La reforma a la Justicia es una vergüenza histórica. ¿Cómo se llegó tan lejos?

23 de junio de 2012
Durante el último debate de la reforma a la Justicia, en la plenaria de la Cámara el representante Simón Gaviria y los ministros de Justicia, Juan Carlos Esguerra, y de Interior, Federico Renjifo, contribuyeron a corregir errores que venían en el texto del Senado. Luego vino la conciliación.

La reforma a la Justicia, que era un punto de honor del presidente Juan Manuel Santos, se convirtió en el peor descalabro político de su gobierno y, de entrar en vigencia, sería un inmenso retroceso institucional.

El impacto se sintió con fuerza. El viernes rodó la cabeza del ministro de Justicia, Juan Carlos Esguerra, que presentó renuncia irrevocable a su cargo. Uno de los delfines más promisorios de la política, Simón Gaviria, que pensaba cerrar con broche de oro su presidencia de la Cámara, tal vez fue el peor librado. El presidente del Senado, Juan Manuel Corzo, sumó un nuevo gafe a su saldo ya en rojo. Y al propio presidente Santos le tocó hacer grandes malabarismos políticos y jurídicos para tratar de enmendar el error del que participó su gobierno.

TAREAS
#1 Responda, según el texto sobre la reforma a la Justicia:
(a) ¿Quién era el ministro del Interior?
(b) ¿Quién presentó renuncia irrevocable el viernes?
(c) ¿Qué cargo pensaba cerrar con broche de oro Simón Gaviria?
#2 Prosiga el texto sobre la reforma a la Justicia a partir de su última oración.

DATOS DE ORIGEN
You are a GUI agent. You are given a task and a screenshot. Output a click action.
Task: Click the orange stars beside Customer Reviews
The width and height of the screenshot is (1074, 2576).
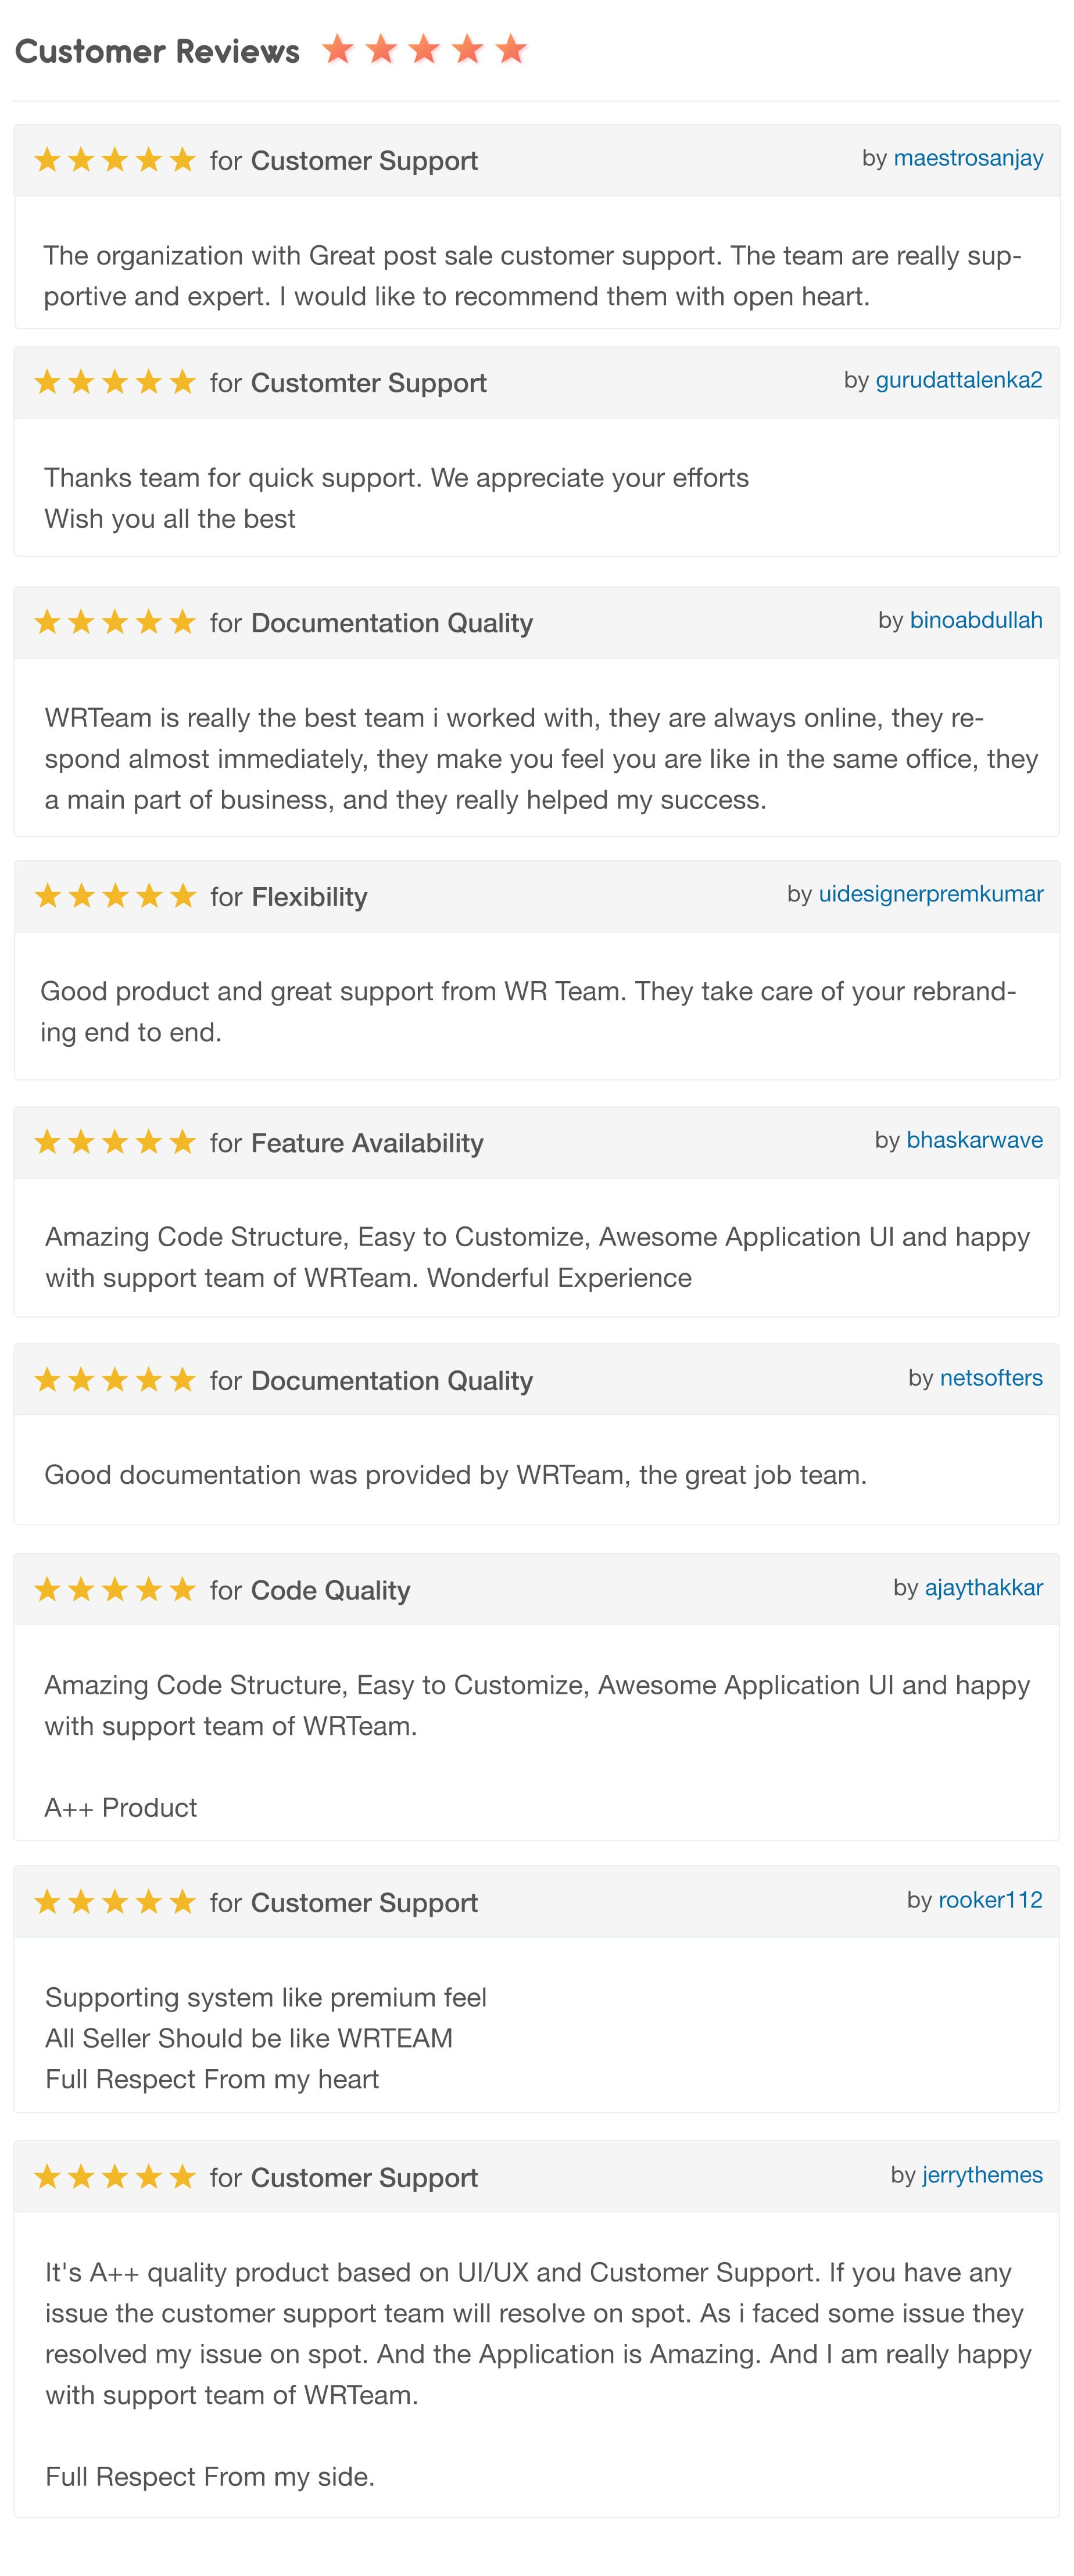coord(424,49)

RESULTADOS POR TAREA
#1
(a) Federico Renjifo.
(b) El ministro de Justicia, Juan Carlos Esguerra.
(c) Su presidencia de la Cámara.

#2
El texto de la reforma, aprobado el miércoles 20 de junio, luego de dos años de discusión, tiene problemas graves. Por un lado, blinda a los congresistas -los mismos que han protagonizado sonados escándalos como el de la parapolítica- y, por el otro, neutraliza a los magistrados con gabelas como el aumento de su periodo de ocho a 12 años.

La reforma, por ejemplo, borra de un tajo la Comisión de Investigación de la Corte Suprema, que había sido clave en el desarrollo de los procesos de la parapolítica. Deja en el limbo 1.300 investigaciones de altos funcionarios en casos de tanta resonancia como el de las chuzadas del DAS, Agro Ingreso Seguro y la Yidispolítica. Y los que estén presos de estos podrían quedar libres. Casi 40 congresistas que están pendientes de la pérdida de investidura se están frotando las manos porque sus investigaciones pueden quedar en el aire ante la nueva normatividad en materia de inhabilidades. Por su parte, los magistrados que estaban siendo investigados por el carrusel de las pensiones también se dan por bien servidos porque la reforma le quitó a la aguerrida contralora Sandra Morelli sus expedientes y los dejó en la inoperante Comisión de Acusación. En resumen, lo que salió del Congreso de la República más parece un monumento a la impunidad que un intento de mejorar la Justicia.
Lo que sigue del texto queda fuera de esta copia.